Introduction
The world of Artificial Intelligence was rocked circa 2012 by the use of GPUs in Neural Network processing by Geoffrey Hinton’s team at the University of Toronto – where Alex Krizhevsky’s Ph. D. thesis work won the ImageNet object recognition challenge using them. The results, as everyone knows, were stunning – a 15% increase in accuracy overnight compared to other machine learning techniques, and this started an explosion of research and applications in the world of Neural Networks for a variety of purposes, especially in the arena of Convolutional Neural Networks (CNNs), now referred to as Deep Learning.
While doing justice to this vast field is beyond the scope of this article, a good starting point for the reader is the Wikipedia Deep Learning article, which chronicles the history and current state of this field. Yoshua Bengio, Geoffrey Hinton, and Yann LeCun were awarded the ACM Turing Award for their seminal contributions to this field, and subsequently, Geoffrey Hinton was awarded the Nobel Prize in Physics. NVIDIA has been at the forefront of this revolution since 2009 with its GPUs as the backbone technology for much of these works.
As GPUs became more powerful, far outstripping advances in CPU processing, new bottlenecks appeared in processing architectures, where it became apparent that moving data between main memory (SYSMEM) and GPU memory, as well as GPU-GPU data movement, was increasingly a limiting factor in keeping the GPUs cores busy.
This prompted the introduction of a set of technologies from NVIDIA using Remote Direct Memory Access (RDMA) to bypass the SYSMEM/CPU complex to enable direct communication between GPUs, both within a server and with other servers, referred to as GPUDirect. This allowed multiple GPUs on a system, and across systems, to cooperate in training large models. But this still left a limitation in moving data from the IO subsystem to the GPU complex, which traditionally had to use SYSMEM as a “bounce buffer” to get data to GPU memory.
NVIDIA then began to develop an extension - GPUDirect Storage (GDS) – to enable direct movement of data from the storage subsystem to GPU memory when appropriate, bypassing SYSMEM. A good start to become acquainted with these technologies is the NVIDIA GTC 2020 Conference slides for MagnumIO and GPUDirect for Storage. For deeper details, please study the GPUDirect for Storage Design Guide.
So what is GPUDirect Storage (GDS)?
Traditional data flow from Storage to the GPU typically flows through a NIC to the CPU (through a PCIe Switch complex in the larger, purpose-built NVIDIA DGX Systems) and to SYSMEM, after which it is moved to the GPU memory for further processing, as shown in Fig 1. Unless some pre-processing is needed in the CPU, this is an unnecessary limitation in several ways.
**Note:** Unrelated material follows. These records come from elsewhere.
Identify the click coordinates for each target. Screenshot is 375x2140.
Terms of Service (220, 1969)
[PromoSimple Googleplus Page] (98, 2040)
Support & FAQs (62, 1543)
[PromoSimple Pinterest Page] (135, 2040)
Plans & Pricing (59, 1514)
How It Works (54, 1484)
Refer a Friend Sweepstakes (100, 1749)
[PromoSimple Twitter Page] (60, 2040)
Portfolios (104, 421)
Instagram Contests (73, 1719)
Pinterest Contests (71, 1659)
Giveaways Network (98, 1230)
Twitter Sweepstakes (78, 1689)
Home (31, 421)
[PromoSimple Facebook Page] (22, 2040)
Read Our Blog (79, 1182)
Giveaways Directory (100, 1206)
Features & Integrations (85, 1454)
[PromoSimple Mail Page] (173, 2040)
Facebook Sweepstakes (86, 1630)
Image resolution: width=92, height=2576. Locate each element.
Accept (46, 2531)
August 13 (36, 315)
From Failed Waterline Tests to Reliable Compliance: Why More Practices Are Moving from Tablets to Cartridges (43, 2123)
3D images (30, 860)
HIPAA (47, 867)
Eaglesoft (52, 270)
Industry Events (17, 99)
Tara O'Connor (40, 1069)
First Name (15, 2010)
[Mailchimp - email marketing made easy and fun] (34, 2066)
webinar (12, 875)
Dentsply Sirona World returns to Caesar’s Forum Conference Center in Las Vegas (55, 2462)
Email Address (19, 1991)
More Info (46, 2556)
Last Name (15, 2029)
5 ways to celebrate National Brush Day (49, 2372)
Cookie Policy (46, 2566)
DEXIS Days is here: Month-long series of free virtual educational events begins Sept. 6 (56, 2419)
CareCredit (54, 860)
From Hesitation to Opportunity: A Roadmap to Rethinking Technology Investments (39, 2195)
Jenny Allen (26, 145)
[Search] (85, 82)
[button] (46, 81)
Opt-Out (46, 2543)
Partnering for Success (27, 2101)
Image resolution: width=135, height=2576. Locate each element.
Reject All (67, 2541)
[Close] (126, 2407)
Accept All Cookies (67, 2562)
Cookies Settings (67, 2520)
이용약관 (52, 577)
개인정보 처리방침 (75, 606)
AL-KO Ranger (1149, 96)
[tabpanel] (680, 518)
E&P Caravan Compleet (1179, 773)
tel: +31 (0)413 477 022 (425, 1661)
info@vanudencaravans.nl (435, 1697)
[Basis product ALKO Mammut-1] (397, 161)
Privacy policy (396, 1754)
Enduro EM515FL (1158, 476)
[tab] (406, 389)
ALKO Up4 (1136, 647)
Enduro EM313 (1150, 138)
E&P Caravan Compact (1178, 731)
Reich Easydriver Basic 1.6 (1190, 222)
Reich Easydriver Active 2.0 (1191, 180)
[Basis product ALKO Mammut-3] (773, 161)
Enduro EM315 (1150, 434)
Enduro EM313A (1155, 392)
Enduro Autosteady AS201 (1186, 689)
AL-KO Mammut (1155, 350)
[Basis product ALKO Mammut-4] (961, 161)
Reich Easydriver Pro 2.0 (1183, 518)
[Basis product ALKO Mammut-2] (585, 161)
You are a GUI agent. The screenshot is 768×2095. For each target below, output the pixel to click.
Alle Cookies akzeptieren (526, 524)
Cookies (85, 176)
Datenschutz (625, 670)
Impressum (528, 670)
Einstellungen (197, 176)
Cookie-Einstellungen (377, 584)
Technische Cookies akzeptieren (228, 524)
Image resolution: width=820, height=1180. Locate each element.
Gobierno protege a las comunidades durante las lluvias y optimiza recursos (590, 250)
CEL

First, it is an unneeded hop for the data between SYSMEM and GPU. Next, the operation required the use of precious CPU resources that could have been used for some other processing. Lastly, the aggregate bandwidth the storage can provide to the system is limited by the internal SYSMEM-GPU bandwidth, which is typically significantly less than the bandwidth a well-architected storage system can provide through the multiple NICs on the system. For example, on an NVIDIA DGX-2 system, we have observed that we can get a maximum of around 50 GiB/s on internal bandwidth, while the 8x100 Gb IB NICs can deliver close to twice that bandwidth.

GDS solves that issue elegantly, again, by exploiting DMA or RDMA capabilities from the storage. As Figure 2 shows, if the storage subsystem supports (R)DMA, it can be instructed to move data directly to a GPU Memory address as opposed to a SYSMEM memory address, thus bypassing the CPU/SYSMEM complex altogether. This permits data transfer to the system at near line speeds, as it is no longer limited by the internal memory bandwidth.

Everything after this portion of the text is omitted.